This system works fine for me. The OP specifically asked what I'm doing. I answered. If that doesn't work for you, feel free to do something different. I won't have an argument about which approach is right.
I'm sorry if I sounded a little brusque. I don't think of it as an argument, but rather as a discussion of best practices. Which is what this forum is for, isn't it?

So, if you have an action with a future start date blocking a sequential project, whether the action is "Waiting for Alice" with context @WaitingFor or "Remind Alice" with context @E-mail doesn't alter the blocking effect. And either way, assuming you have a mind like water, what will trigger your going back to that project will be one of two things, either receiving the report from Alice or having the task with the start date pop up. "Having to evaluate every Remind action" is not really an issue, since you end up evaluating the action when it comes up either way.

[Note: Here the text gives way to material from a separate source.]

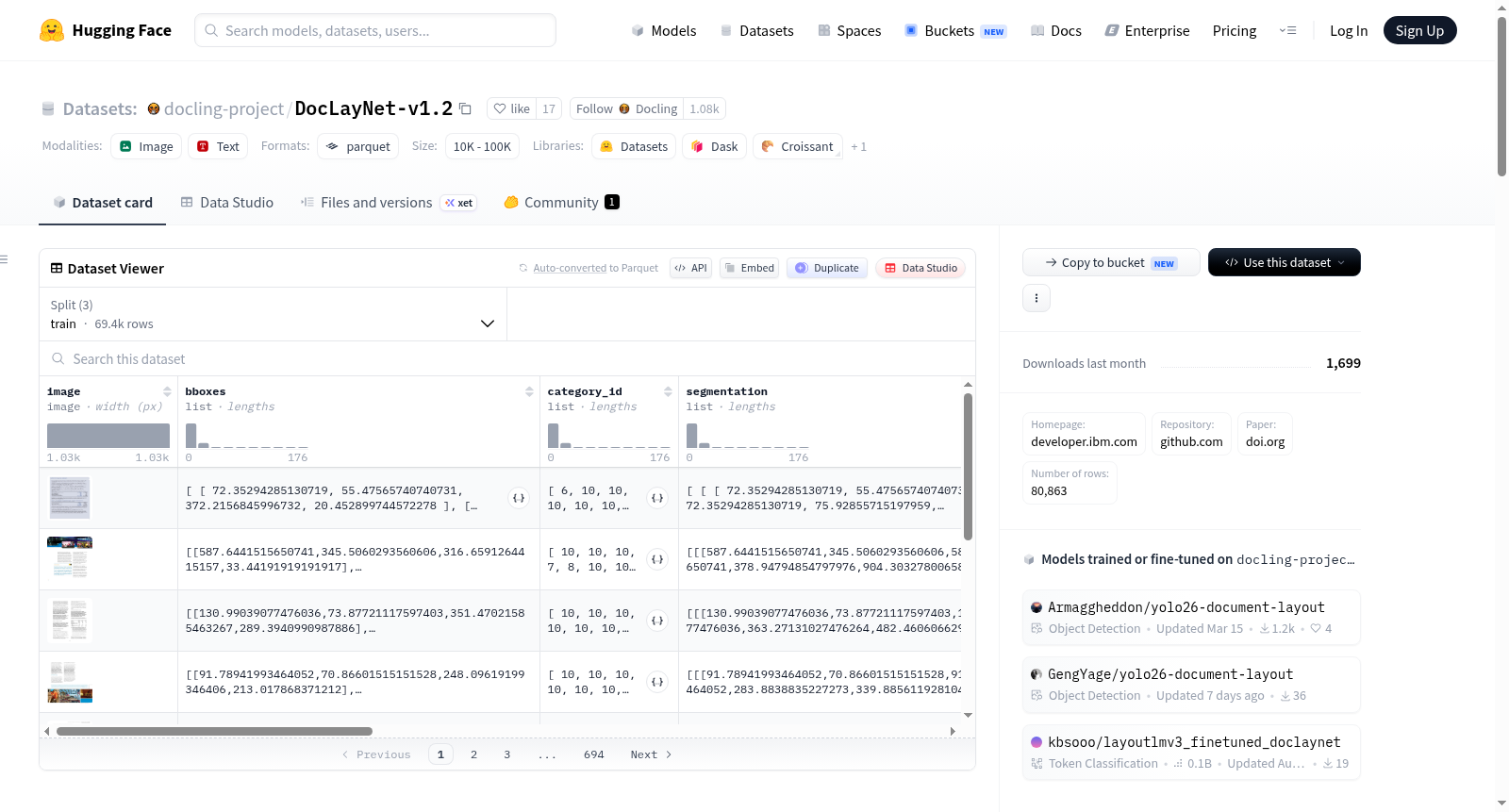Switch to the Data Studio tab
The height and width of the screenshot is (812, 1509).
(227, 202)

If Alice was on time and you returned to the project before the deadline, the only difference is checking off your Waiting action versus deleting my Remind action.

Other than that, the difference is that, my way, 1) you don't have to generate a new, separate Remind action when your Waiting action comes up, and 2) the separate Waiting For review is eliminated — which seems like a pretty significant savings of overhead to me. If it makes you more comfortable, you can phrase the action in if-then form.

Of course I'm not telling you that you must do things my way. That would be silly.